Devon and Cornwall Police and Crime Commissioner says that a new criminal offence of trespass is needed to help Councils and local communities tackle unauthorised encampments.
Alison Hernandez has welcomed the Government’s plans to give police more powers to tackle these incidents, and said that councils in Devon and Cornwall are struggling to cope with the cost of clearing up after unauthorised encampments.
She was giving evidence to the Police, Crime, Sentencing and Courts Bill Committee which met yesterday.
The Government is proposing to use the new legislation to create a new criminal offence of trespass. Currently staying overnight on an unauthorised site is a civil offence.
Ms Hernandez has framed the legislation as a needed way of being able to deal with destructive behaviour that costs local councils money.
But critics of the Bill say that its implications could end up persecuting and criminalising not only travelling people, but other members of the public too.
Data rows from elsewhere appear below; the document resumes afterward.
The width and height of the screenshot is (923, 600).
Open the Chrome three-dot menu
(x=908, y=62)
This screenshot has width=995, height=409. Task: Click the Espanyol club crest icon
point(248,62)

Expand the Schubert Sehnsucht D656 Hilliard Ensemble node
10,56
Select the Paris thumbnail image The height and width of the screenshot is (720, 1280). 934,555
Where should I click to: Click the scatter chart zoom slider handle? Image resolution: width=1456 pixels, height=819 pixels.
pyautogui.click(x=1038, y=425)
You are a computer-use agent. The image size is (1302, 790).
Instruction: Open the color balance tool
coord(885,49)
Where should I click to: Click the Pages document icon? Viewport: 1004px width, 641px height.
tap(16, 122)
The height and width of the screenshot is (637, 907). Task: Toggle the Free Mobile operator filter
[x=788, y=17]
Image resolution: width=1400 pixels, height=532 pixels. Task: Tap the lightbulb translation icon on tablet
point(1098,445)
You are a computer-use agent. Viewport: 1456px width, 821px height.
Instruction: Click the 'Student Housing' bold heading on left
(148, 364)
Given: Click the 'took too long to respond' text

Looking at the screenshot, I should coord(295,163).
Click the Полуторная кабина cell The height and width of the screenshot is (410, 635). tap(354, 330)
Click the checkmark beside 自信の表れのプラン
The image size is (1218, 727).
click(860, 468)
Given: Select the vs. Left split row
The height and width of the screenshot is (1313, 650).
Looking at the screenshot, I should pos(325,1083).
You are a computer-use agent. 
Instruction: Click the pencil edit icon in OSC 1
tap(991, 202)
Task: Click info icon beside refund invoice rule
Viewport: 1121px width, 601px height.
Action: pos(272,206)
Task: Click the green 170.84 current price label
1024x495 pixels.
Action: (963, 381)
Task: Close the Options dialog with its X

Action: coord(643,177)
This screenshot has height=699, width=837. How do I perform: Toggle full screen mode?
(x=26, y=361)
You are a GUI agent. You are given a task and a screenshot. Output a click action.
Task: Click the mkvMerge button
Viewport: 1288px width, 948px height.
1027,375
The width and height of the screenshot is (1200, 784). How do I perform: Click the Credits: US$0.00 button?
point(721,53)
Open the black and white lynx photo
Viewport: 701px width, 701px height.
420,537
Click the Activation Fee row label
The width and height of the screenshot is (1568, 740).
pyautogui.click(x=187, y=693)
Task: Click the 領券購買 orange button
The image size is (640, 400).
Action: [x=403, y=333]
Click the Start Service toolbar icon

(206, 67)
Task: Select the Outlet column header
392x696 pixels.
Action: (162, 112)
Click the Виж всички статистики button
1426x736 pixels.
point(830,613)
It’s been argued that the trespass law could also be applied to rough sleepers, who could then be criminalised for trying to take shelter.
In respect of unauthorized encampments, Ms Hernandez said: “Let’s be really clear about this, we are talking about a minority of people who do not want to abide by the laws of this country and we need this offence, I believe, to support our communities to send a very clear message that you don’t do this type of behaviour,” the commissioner told the committee.
The PCC cited the case of £18,500 worth of fencing installed at Drumbridges roundabout to stop people using the land, which was broken.
“They broke in, they have spotters who go ahead to break open the gates and then use the excuse that the gate’s already open,” she said.
CCTV was problematic, she said, because of potential human rights infringements.
“On Dartmoor where there was an unauthorised encampment, it became huge, and when they become huge no one can be moved because the amount of resource required is immense,” she continued.
“The bailiffs were going to cost £50,000 a day and they’d still need police back up in order to do it.
“There’s something about sending a message through this bill which is telling the public that we are on their side and that we don’t support people who don’t want to abide by the law.”